Types of XSS Attacks
Irregular or Reflected
This is the most popular type of hacker attacks on websites. A similar attack is carried out by adding a script to the site’s URL. Since the information is passed without verification, the script (scenario) will constantly be shown to users.
How does it work?The site has a text box with information asking you to check the current status of your bank account with an incomprehensible URL to follow.
A hacker was able to determine that there was a specific vulnerability on a particular site. Such a metric could display a text message after adding some script to the site’s URL that causes the vulnerability. Right after that, it sends an inexperienced user a link through the mailing list or a certain messenger.
The harm is that a specific URL GET parameter cannot be filtered either during script submission or before being applied to the output data point. This is the most popular vulnerability, based on which many attacks known nowadays are performed.
Regular or Persistent
This type of attack is very serious by its structure. It means that hacker doesn’t only adds a script to URL manually but also saves a code on a server.
In this situation, the program code will be executed in the browser whenever the user goes to the web page. The most common example is forums, as people can easily post a lot of comments in simple HTML format there.
How does this happen?A site has a link to an online lottery where the winners are already known, and you are asked to try your luck with the main prize.
The hacker realized that there was a vulnerability on a certain site that could display the necessary message constantly when users go to the chat page. This vulnerability will be working until the site administrator notices it.

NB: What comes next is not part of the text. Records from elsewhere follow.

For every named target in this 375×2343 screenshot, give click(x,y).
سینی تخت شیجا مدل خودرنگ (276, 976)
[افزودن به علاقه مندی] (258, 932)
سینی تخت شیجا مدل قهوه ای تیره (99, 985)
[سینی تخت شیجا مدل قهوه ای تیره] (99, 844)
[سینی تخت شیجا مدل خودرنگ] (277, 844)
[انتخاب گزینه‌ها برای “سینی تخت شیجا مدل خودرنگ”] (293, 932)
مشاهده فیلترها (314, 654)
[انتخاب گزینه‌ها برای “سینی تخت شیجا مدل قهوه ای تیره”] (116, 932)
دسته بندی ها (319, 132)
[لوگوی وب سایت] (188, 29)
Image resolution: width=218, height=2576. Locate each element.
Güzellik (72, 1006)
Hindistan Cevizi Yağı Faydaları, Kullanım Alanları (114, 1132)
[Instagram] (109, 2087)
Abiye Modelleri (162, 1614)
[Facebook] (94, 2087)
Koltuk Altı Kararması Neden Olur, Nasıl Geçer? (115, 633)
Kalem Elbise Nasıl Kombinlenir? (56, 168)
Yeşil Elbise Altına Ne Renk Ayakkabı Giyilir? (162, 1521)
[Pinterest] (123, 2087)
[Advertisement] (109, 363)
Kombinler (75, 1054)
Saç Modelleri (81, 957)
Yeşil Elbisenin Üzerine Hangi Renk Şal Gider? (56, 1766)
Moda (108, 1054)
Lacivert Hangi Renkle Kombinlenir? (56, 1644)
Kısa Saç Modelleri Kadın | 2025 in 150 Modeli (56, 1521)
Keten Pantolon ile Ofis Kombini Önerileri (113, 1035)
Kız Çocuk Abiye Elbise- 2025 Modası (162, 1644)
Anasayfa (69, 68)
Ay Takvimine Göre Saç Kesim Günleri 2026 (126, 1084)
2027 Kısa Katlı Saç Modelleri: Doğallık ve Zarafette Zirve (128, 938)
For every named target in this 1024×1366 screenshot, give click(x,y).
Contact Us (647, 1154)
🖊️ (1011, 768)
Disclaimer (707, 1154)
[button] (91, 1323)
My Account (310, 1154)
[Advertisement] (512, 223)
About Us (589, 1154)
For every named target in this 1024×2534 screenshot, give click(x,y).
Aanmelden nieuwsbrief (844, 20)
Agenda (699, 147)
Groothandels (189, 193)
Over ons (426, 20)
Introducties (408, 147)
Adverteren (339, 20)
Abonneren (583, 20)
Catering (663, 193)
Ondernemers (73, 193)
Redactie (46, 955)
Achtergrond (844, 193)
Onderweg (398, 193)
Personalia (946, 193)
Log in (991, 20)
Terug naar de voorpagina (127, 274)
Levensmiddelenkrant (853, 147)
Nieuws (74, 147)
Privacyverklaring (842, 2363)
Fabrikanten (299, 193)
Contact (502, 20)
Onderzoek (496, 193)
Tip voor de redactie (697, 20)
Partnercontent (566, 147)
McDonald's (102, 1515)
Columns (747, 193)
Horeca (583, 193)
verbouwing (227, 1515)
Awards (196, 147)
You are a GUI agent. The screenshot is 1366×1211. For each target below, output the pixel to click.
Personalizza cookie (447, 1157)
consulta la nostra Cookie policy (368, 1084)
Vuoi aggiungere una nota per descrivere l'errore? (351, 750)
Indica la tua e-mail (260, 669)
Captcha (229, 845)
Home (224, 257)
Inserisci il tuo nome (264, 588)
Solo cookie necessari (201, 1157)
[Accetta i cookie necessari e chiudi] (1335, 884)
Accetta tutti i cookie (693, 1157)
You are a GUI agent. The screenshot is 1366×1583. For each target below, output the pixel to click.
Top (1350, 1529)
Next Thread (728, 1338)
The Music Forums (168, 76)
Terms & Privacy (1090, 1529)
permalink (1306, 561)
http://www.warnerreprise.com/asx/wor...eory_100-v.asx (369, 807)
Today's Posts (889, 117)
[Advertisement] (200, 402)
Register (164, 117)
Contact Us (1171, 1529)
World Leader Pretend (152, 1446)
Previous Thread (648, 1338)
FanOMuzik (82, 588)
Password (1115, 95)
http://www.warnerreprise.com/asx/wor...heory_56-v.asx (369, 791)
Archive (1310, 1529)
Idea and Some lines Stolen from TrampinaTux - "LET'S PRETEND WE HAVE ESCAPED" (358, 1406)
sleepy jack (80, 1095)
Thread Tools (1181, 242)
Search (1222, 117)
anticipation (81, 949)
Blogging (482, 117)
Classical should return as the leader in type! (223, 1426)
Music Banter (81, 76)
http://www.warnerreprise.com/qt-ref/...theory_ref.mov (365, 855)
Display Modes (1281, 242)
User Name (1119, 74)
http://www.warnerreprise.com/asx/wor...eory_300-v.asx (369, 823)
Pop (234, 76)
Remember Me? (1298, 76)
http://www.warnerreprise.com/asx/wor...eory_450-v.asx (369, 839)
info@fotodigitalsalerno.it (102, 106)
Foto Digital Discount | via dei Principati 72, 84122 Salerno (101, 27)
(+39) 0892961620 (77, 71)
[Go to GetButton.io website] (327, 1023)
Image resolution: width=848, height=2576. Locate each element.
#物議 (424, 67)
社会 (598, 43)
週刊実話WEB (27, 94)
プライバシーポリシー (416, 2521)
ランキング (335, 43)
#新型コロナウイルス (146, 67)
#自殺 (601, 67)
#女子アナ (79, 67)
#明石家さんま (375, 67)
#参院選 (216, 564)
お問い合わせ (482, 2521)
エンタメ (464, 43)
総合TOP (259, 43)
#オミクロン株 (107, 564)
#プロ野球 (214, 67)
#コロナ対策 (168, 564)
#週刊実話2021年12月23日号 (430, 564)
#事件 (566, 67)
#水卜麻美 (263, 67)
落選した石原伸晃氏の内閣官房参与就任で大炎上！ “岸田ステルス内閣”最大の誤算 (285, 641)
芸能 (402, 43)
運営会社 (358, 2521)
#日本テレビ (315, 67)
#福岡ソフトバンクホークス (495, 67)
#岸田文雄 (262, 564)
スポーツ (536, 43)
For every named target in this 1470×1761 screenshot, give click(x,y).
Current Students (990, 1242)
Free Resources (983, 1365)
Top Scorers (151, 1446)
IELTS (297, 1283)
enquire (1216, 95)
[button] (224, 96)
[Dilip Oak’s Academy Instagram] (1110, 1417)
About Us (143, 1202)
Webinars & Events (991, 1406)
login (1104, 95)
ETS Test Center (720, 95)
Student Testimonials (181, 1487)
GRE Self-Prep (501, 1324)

By the way, all XSS vulnerabilities can arise when incorrect filtering is performed, when input information is saved to a database on a specific server, or when data is written to specific files. After, this data is shown to the user to deceive him.
To sum up all the above, we can confidently say that XSS is one of the most common types of modern vulnerability in web products. They help a hacker inject his dangerous scripts into pages that Internet users will view in the future.
To maximize the security of your web resources, you need to follow the basic principles of protecting the resource. You should assess the system for the presence of shortcomings at the current moment in its system security from the position of an ordinary hacker.